From Joe DeFranco’s latest Q&A
As far as your question is concerned, here’s a recap of my explanation of a “positive shin angle”…
A positive shin angle is the angle of the shin that you should try to achieve when accelerating into your sprint. When you accelerate, you should have an incredible body lean (approximately 45-degrees in relation to the ground). When your upper body is in front of your lower body, you need your knee to be in front of your foot during each foot strike; this prevents overstriding & the creation of a “breaking force” with each step. If your foot lands out in front of your knee during acceleration, you will actually decelerate with each stride and slow yourself down (breaking force). Check out the picture of Randy Moss below. It gives a great visual of a positive shin angle.
Notice the angle of his left shin; when his foot strikes the ground, it will push BACK into the turf, which will propel him FORWARD. This is a great acceleration position to be in. The key to acceleration is to take the biggest steps possible, without overstriding. A positive shin angle enables you to accomplish this.
The fewest steps wins the race!
I have bolded the bit I found most intriguing and would appreciate comment on what he says.
I would agree with this comment. It is generally good practice to use long strides out of the blocks because the accleration will be greater due to longer contact times. change in momentum = force x time. Of course we only want the foot on the ground when it is applying force backwards, to propel us forwards, so the foot needs to be applying a backwards force at the moment of ground contact. Positive shin angle enforces this because it keeps the contact point (foot on the track) closer to BDC from the centre of mass. Obviously any force applied behind the centre of mass will propel the athlete forwards, including pure vertical force, which the actual force is close to at the intial moment at which ground contact occurs. Conversly vertical force ahead of BDC will push the athlete backwards. So as force is a vector so long as the angle of force relevant to the centre of mass is backwards, rather than forwards, all the time the foot is on the floor the force is aiding in acceleration so longer the better. As the athlete becomes more upright the centre of mass moves backwards and so does BDC to the foot stike is closer to being under the body but the rule of longer contact being better still applies even though in reality the time get shorter as the athlete improves, this is due the the increase in force. The range of motion covered by the leg with the foot on the ground is the same, just occuring in a shorter space of time.

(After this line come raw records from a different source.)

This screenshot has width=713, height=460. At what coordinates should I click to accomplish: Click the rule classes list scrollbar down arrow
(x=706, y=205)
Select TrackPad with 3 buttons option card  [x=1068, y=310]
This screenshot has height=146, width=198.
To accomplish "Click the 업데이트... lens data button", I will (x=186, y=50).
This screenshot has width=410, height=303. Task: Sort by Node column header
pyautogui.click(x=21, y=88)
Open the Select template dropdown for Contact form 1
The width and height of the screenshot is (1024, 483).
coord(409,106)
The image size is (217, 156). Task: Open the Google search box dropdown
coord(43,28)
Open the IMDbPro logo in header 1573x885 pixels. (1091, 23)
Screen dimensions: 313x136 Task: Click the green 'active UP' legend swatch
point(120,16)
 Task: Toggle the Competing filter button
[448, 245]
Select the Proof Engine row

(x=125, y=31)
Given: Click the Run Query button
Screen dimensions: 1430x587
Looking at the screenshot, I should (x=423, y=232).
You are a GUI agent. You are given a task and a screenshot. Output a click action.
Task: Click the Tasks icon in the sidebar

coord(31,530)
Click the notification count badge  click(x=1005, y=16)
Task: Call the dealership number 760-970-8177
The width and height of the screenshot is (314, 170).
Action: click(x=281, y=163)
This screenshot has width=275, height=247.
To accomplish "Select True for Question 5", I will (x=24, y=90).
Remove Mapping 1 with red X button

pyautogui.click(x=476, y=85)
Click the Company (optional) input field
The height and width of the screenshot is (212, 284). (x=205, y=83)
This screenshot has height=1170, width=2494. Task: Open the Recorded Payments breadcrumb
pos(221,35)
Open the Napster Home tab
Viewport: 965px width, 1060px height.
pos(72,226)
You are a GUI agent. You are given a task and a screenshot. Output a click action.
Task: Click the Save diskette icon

So, of all these, what would you say to your athlete?
Idealy nothing. I beleive that resistance running is the best way to enforce it because they can feel quite quickly the effects of increasing the ground contact (lets call it) range of motion. If you are purley addressing it from a technical point of view i think you can get away with using quite heavy sleds.
Heavier sled pulls will decrease stride length and fatigue the leg muscles prematurely, increasing stride rate. This will affect technique, how can this be considered a “TECHNICAL POINT”?
Yeah obviosuly the stride length will be shorter when towing but that is obvious, the velocity is slower, velocity x time in the air = stride length, but what is the problem with that? All i am concerned with is how long the foot is on the ground for, for each stride. Acceleration is so dependent on how long the force is applied that you need to get the most out of each stride in terms of how long you can apply useful force, the drill is aimed taking the athlete to the boundaries of effective range of motion during which the foot is applying force.
Does it really prematurly fatigue the muscles? Load is load, the time under load for each drill when towing will obviously be higher, so the volume is dropped, simple. But the athlete will adapt quicker towing than repetative analytical imporvements which may take weeks. Plus we could get into the difference between the concentric and eccentric elements between the two methods and we would probably find the fatigues is not so different as you would think.